La Maestra et Paula sont des amies inséparables et les meilleures nageuses de leur équipe. Un accident lors d’une fête les contraint à choisir entre silence et prise de parole.
Chicas tristes
Mexique, 2026
De Fernanda Tovar
Durée : 1h30
Sortie : –
Note : ![]()
UN APPÉTIT DE BONHEUR
Paula et Maestra font partie de la même équipe de natation, suivant un entraînement rigoureux où le seul mot qui leur est adressé par leur coach est « en place ». L’ambition de bien faire n’empêche pas les deux meilleures amies de prendre la vie à la rigolade. Leurs chambres pleines de peluches et les silhouettes merveilleuses qu’elles dessinent à la craie sur le trottoir ne sont pas là pour sous-entendre qu’elles ne sont pas pleinement sorties de l’enfance mais plutôt qu’elles n’ont pas perdu leur appétit de bonheur.
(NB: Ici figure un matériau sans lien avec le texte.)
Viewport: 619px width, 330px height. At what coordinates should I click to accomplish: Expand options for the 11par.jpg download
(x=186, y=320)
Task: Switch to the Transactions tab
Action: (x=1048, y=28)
Le plongeon dans le grand bain de l’âge adulte ne leur fait pas peur, mais comme le montrent les toutes premières images de Chicas tristes, où le titre mélancolique s’écrit dans une typo rose, il n’y a que quelques nuages dans le ciel bleu au-dessus de ces héroïnes.
Lorsque survient l’accident, ce n’est pas le choc qui les saisit mais d’abord un doute. Paula s’interroge : le rapport sexuel ambigu qu’elle a eu avec Daniel lors d’une fête était-il une agression ou non ? Comme à chaque fois qu’il faut apprendre quelque chose (un cours, une chorégraphie), les deux jeunes filles se tournent vers internet, mais quel espace y a-t-il dans leur vie pour analyser ce qui s’est passé et savoir comment réagir ? Leur amitié demeure forte dans l’épreuve mais chacune se retrouve bouleversée à sa façon : Paula la discrète s’enferme peu à peu dans une résignation silencieuse, la joviale La Maestra sent au contraire monter la colère en elle. « Je ne ressens rien » affirme l’une. « C’est impossible » répond l’autre.
Autour de ce sujet dramatique, la cinéaste mexicaine Fernanda Tovar bâtit un film particulièrement dynamique. C’est d’abord un travail d’écriture : les scènes sont brèves et les ellipses permettent d’éviter intelligemment les clichés, et les personnages masculins comme féminins (tous portés par des interprètes convaincants) sont particulièrement nuancés. Au point que Chicas tristes n’est d’ailleurs pas entièrement dénué de piquant, en tout cas dans sa première moitié, et l’impossibilité pour La Maestra de garder sa langue dans sa poche est d’abord un gag sympathique. Mais même lorsque le ciel s’assombrit pour les héroïnes seules face à l’injustice, le film conserve son superbe emballage visuel, fait de reflets chatoyants et de couleurs pop comme un cahier d’enfant. Doux-amer, Chicas tristes est une réussite à la fois subtile et électrique, qui a remporté le Grand Prix de la section Génération de la Berlinale.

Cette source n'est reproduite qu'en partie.